■ What the task requires
Lines containing the word "candlestick" in the data below: say how many, with no other text.
☆ ☆ ☆
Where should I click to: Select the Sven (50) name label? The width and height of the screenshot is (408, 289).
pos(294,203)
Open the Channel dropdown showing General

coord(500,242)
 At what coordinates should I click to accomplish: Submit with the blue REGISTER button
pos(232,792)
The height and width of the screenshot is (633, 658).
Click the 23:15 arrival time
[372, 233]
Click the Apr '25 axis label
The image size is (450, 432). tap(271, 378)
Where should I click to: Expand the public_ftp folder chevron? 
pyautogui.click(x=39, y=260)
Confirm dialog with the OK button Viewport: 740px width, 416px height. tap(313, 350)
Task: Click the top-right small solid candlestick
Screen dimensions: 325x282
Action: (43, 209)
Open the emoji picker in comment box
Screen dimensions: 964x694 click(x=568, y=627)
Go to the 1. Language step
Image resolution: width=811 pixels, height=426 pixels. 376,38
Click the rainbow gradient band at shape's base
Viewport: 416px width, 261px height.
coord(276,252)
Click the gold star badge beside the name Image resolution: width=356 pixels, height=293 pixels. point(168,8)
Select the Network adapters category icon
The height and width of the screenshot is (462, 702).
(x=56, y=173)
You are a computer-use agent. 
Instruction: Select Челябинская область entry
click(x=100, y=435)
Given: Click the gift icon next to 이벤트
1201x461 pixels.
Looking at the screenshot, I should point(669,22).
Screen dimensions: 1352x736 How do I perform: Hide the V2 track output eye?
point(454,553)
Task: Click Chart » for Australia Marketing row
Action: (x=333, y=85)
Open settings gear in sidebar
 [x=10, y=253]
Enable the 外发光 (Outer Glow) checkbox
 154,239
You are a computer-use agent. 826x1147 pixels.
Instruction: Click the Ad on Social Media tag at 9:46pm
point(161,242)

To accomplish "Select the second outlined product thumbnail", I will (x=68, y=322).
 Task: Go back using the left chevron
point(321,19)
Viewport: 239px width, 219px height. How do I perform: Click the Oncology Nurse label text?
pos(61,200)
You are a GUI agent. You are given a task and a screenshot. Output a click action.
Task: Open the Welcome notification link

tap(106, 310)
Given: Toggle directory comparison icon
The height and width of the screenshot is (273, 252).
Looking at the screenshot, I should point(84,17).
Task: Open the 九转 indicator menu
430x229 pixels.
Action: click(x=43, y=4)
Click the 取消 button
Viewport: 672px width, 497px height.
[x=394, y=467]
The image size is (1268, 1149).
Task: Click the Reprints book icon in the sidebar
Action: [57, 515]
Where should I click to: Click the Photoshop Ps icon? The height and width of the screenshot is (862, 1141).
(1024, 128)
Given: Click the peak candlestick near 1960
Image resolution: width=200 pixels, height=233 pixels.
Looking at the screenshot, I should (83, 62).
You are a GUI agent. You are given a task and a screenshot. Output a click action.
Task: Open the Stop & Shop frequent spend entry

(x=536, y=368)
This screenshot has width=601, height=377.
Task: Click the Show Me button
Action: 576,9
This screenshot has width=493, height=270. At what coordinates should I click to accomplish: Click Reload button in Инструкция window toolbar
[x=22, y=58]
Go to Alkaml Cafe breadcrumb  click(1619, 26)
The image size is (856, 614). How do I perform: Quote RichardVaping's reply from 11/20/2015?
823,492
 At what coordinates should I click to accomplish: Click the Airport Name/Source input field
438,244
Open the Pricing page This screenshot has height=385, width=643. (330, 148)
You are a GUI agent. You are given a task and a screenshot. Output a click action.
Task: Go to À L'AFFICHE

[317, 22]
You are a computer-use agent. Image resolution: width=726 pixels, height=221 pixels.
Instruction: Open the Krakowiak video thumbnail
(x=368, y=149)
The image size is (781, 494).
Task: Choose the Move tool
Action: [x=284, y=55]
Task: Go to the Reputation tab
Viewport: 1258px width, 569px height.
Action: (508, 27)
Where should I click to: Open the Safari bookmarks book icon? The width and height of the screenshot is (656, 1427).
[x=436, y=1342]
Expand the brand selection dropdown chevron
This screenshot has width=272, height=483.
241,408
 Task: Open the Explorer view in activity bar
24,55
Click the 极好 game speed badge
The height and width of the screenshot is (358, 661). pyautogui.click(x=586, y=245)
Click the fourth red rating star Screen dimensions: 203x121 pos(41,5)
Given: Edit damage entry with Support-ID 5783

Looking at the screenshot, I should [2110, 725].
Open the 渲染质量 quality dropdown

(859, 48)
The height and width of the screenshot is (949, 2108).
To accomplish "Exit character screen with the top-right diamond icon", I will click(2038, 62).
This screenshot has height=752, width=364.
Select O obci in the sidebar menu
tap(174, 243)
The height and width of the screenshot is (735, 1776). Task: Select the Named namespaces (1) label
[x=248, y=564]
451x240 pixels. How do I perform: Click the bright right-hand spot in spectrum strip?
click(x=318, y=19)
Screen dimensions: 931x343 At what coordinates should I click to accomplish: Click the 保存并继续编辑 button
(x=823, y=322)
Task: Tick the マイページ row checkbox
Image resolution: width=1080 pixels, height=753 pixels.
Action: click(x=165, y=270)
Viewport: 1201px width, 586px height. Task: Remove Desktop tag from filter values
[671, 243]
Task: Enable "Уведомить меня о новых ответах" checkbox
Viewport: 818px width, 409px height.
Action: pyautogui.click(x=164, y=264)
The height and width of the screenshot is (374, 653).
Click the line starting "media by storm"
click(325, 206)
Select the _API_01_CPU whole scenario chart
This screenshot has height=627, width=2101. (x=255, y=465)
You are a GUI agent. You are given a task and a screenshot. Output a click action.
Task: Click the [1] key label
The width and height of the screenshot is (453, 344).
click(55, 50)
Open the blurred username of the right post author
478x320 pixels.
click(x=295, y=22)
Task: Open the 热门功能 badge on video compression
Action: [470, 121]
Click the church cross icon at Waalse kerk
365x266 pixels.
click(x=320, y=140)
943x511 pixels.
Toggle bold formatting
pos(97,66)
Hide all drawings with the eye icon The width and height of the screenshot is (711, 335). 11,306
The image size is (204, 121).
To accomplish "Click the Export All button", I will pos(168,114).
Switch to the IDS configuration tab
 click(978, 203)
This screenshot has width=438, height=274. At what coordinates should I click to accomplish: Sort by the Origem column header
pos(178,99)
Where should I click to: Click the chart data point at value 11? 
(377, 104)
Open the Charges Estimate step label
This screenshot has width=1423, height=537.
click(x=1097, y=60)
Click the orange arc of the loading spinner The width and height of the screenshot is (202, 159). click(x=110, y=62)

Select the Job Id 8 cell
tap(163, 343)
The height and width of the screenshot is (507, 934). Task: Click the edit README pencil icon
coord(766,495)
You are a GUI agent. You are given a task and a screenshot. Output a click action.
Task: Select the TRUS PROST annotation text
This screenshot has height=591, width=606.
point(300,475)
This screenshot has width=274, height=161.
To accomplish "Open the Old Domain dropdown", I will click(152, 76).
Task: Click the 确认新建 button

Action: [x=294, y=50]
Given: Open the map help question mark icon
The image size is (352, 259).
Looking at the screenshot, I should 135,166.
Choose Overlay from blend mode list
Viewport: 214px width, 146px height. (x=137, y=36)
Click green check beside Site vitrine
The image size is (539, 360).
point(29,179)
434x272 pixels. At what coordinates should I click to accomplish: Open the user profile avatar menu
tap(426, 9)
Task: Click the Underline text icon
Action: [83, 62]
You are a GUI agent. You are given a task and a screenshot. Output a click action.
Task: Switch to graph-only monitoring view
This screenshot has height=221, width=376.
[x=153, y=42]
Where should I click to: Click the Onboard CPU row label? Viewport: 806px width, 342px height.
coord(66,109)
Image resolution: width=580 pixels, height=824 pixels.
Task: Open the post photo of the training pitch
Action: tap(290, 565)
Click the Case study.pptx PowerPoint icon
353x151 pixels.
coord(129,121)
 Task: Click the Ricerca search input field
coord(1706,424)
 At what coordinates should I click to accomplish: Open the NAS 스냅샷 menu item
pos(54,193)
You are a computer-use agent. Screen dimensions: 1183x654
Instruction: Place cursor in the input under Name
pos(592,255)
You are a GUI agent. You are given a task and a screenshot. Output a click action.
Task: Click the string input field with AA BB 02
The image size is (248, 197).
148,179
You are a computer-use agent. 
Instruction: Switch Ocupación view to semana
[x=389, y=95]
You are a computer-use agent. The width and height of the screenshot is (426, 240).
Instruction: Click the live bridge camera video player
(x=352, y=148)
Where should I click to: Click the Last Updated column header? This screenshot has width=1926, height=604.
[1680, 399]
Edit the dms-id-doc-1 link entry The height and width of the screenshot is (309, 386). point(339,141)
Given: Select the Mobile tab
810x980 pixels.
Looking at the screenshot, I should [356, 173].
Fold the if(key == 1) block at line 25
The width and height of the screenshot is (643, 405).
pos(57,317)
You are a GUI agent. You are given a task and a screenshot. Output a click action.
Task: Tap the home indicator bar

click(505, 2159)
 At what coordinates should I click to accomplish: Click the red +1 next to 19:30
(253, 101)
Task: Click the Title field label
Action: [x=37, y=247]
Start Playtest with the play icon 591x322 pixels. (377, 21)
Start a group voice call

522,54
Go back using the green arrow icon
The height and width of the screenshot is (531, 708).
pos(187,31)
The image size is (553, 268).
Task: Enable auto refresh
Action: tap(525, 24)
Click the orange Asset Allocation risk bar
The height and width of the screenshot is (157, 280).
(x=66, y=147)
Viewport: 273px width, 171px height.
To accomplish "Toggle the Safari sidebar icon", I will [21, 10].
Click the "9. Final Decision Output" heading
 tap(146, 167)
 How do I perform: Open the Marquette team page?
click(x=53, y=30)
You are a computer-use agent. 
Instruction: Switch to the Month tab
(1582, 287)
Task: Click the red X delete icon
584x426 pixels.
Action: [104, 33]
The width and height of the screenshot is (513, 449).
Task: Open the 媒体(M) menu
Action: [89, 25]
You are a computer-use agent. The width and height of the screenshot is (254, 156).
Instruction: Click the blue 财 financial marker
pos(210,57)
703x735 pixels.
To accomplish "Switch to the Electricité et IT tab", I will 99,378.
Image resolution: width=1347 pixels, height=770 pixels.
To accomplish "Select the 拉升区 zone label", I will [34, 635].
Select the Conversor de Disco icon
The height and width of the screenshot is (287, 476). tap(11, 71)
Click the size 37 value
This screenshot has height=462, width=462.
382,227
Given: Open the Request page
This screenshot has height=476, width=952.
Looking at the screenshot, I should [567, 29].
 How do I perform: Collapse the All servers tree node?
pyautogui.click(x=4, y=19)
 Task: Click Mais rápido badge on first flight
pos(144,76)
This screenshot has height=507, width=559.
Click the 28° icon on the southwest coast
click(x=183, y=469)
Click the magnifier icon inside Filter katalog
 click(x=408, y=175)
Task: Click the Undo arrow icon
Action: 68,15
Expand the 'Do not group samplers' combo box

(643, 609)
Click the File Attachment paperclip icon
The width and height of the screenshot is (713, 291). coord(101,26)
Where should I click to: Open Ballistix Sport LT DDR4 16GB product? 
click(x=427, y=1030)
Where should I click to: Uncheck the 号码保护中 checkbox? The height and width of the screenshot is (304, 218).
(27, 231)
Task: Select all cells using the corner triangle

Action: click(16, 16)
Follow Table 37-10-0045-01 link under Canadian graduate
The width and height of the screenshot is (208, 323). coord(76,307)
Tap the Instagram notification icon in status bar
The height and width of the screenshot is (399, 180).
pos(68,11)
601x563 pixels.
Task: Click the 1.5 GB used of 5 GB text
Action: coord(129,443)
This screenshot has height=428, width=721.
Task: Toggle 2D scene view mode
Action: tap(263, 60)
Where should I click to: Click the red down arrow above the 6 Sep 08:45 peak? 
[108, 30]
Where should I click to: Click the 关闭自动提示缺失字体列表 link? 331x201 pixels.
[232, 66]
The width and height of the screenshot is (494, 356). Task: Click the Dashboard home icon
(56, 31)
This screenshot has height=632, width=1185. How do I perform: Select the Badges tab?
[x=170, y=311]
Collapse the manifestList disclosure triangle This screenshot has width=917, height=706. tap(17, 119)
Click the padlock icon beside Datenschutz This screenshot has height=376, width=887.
☆ ☆ ☆
■ Answer space
2